A Retrieval-Enhanced Transformer for Multi-Step Port-of-Call Sequence Prediction in Global Liner Shipping
Yanzhao Su, Fang He, Yineng Wang

TL;DR
This paper introduces a retrieval-enhanced deep learning framework for multi-step port-of-call sequence prediction in global shipping, improving accuracy by leveraging historical maritime data and advanced sequence modeling techniques.
Contribution
It proposes a novel Connectivity-Constrained Retrieval-Enhanced (CCRE) framework that combines retrieval-augmented encoding with Transformer-based sequence generation for better long-term route prediction.
Findings
Achieves 72.3% first-destination accuracy, outperforming baselines.
Improves three-step accuracy to 61.4%, surpassing traditional models.

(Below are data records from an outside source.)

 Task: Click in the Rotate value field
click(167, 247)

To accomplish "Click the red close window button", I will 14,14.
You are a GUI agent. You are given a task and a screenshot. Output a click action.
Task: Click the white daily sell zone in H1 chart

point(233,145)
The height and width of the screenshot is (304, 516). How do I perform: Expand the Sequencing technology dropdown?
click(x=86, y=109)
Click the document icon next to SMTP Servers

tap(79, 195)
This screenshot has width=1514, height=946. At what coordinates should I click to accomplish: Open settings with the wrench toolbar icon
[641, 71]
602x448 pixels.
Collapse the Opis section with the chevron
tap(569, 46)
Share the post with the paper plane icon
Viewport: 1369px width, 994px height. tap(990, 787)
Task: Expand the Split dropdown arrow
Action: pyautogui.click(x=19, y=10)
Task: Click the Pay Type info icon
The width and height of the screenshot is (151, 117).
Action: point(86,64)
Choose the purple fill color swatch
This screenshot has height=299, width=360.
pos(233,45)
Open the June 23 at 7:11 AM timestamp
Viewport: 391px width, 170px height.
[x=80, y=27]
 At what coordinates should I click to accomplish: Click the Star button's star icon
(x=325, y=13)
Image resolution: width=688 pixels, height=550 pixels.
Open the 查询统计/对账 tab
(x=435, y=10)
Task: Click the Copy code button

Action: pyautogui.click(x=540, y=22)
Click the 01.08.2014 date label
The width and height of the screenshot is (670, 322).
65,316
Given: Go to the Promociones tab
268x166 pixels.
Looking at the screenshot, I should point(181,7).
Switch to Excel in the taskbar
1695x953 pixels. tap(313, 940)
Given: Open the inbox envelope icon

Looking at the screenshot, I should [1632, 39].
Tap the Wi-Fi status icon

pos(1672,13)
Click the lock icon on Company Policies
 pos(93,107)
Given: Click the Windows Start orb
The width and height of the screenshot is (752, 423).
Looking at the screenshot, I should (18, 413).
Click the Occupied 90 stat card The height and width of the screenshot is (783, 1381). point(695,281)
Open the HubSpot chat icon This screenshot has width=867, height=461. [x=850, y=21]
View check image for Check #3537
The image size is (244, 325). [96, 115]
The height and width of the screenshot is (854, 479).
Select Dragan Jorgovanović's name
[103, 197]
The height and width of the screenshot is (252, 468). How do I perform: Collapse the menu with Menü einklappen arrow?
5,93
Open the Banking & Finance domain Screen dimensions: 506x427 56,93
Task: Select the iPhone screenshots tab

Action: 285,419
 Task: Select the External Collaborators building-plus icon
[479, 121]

Demonstrates scalability and effectiveness across diverse trade lanes.
Abstract
Accurate multi-step port-of-call sequence prediction is vital for tactical resource orchestration and logistical efficiency. However, existing methods struggle with unreliable voyage schedules and the inability of AIS data to provide visibility beyond the immediate next port. To address this, this study proposes a Connectivity-Constrained and Retrieval-Enhanced (CCRE) deep learning framework. Inspired by Retrieval-Augmented Generation, CCRE introduces a retrieval-enhanced historical encoder that queries a global maritime database for contextually similar navigational precedents. Transforming these scenarios into candidate-level semantic representations compensates for data sparsity in long-tail routes and resolves routing ambiguities. Integrating this with a Transformer-based trajectory encoder, the architecture executes adaptive "middle fusion" via cross-attention. This dynamically…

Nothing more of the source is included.